Audiences the world over are captivated by images of violence. Rolling news runs round-the-clock footage of troops and tanks fighting harsh battles in some of the world's most inhospitable places. This deserves our attention and thank goodness these pictures stir the public and their political leaders to tackle pressing security issues.
But the drama of conflict risks distracting us from equally important issues in the world's toughest countries, drowning out the voices of ordinary parents and children, who are focused on the basic challenge of daily survival.
As world leaders gather at the London Conference for Somalia, it is key to remember what happened just two years ago, when drought contributed to a famine causing 258,000 people to lose their lives. Although early warning systems had issued timely alerts of the looming drought and food crisis, the world reacted far too late. Insecurity in the worst affected areas meant that even when large scale relief began there were people who could not be reached. Those communities descended into famine.
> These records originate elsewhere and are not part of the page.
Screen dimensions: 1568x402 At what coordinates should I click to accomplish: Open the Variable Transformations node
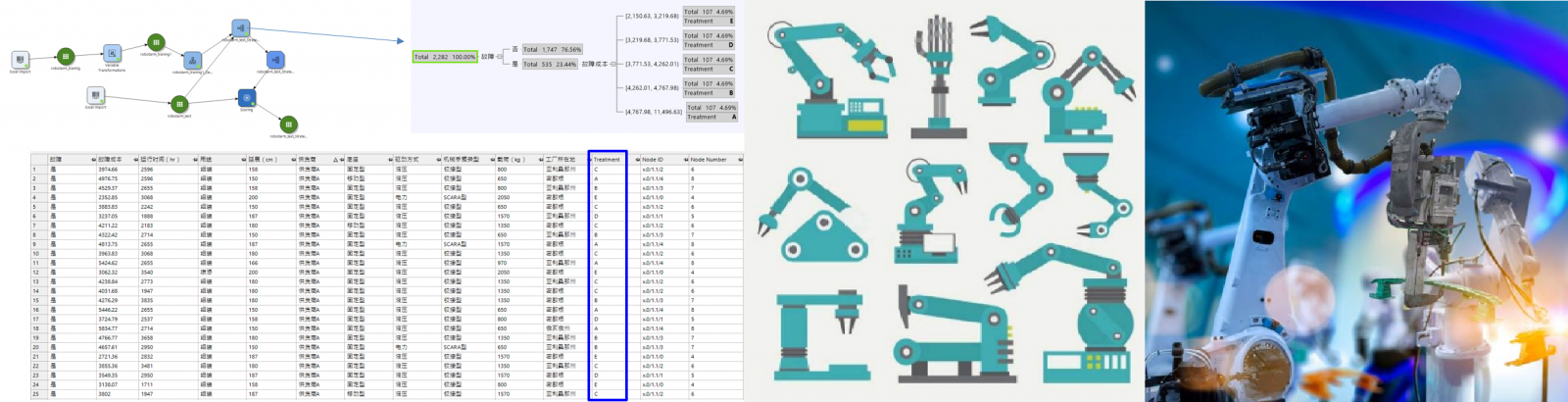pyautogui.click(x=112, y=53)
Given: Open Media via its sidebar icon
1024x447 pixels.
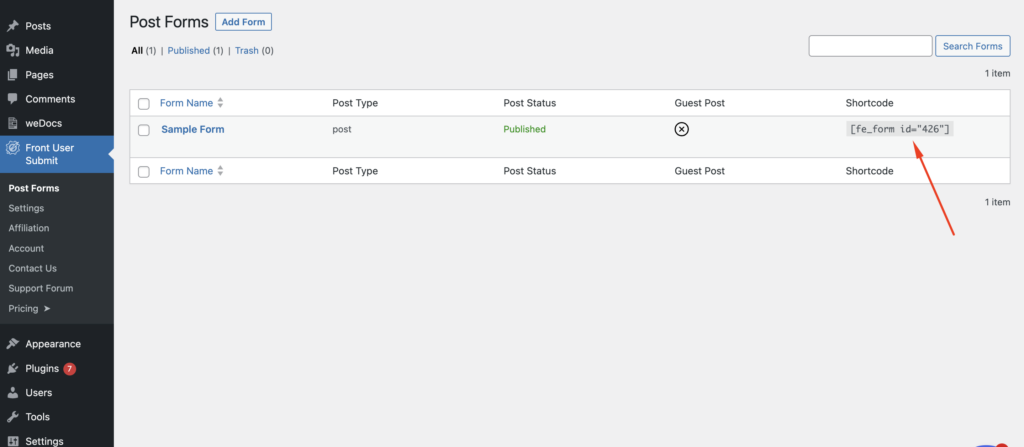Looking at the screenshot, I should pyautogui.click(x=12, y=50).
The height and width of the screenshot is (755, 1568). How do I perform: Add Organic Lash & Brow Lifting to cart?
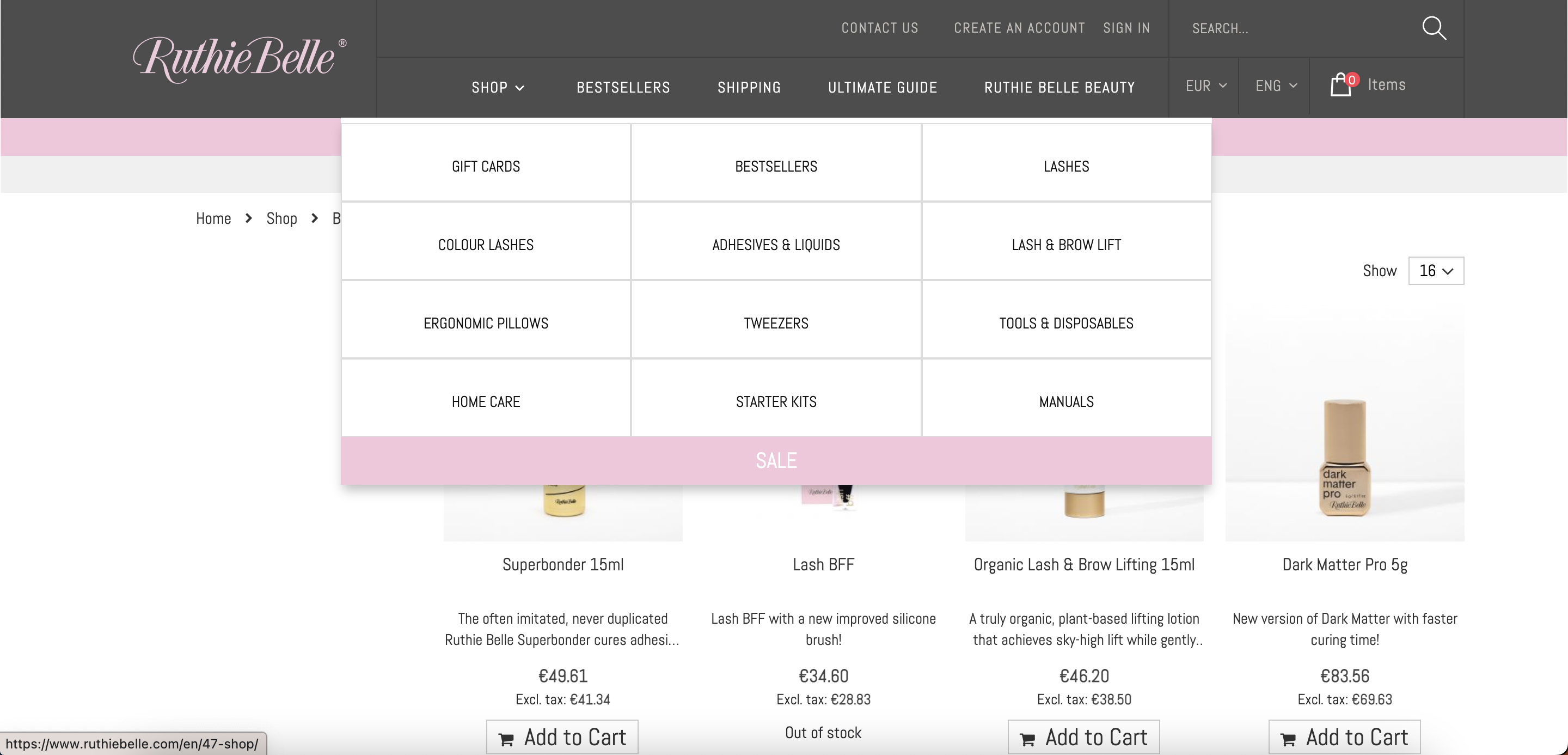pos(1083,738)
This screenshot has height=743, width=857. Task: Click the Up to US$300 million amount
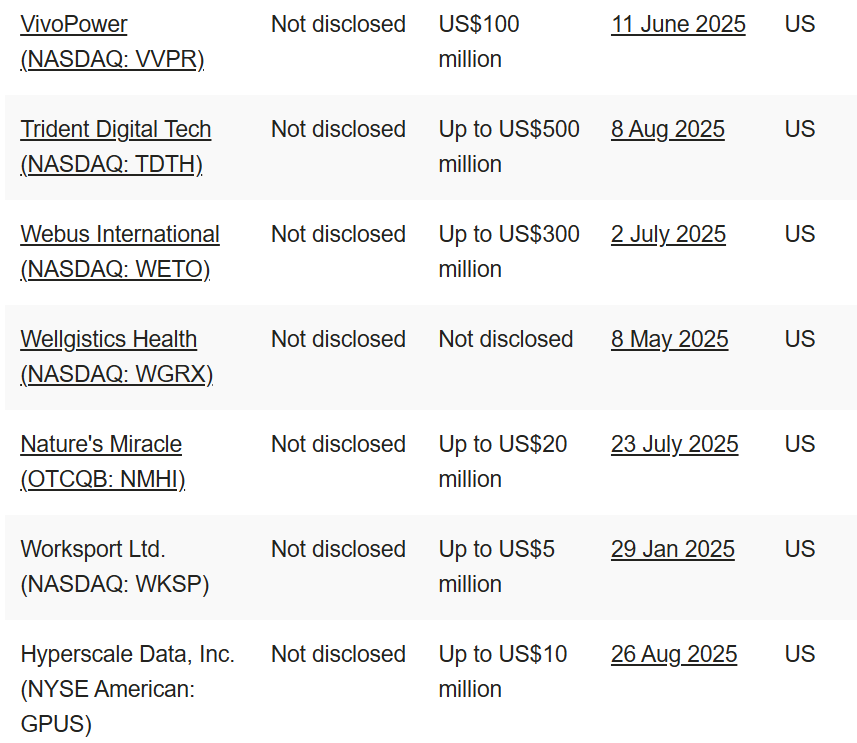pyautogui.click(x=509, y=252)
To produce, keep food reserves or enough savings to buy bread when the harvest fails is only possible when communities are living in stable environments that also allow them to access markets freely. This is why the international community must ensure its assistance to Somalia helps put the country on a more secure footing, build the capacity to survive and even thrive in the face of shocks, so that massive international assistance will not be needed next time the rains fail. This should be done by ensuring long-term funding supports the government and communities in Somalia--particularly in the poorest parts of the country--to cope in years with little rain. Simple interventions like constructing boreholes and water pans - or man-made lakes - at strategic points so that animals do not die of thirst in times of drought. Also assistance to farmers so that they can keep a variety of animals and grow several crops, so that if one fails they have something else to fall back on.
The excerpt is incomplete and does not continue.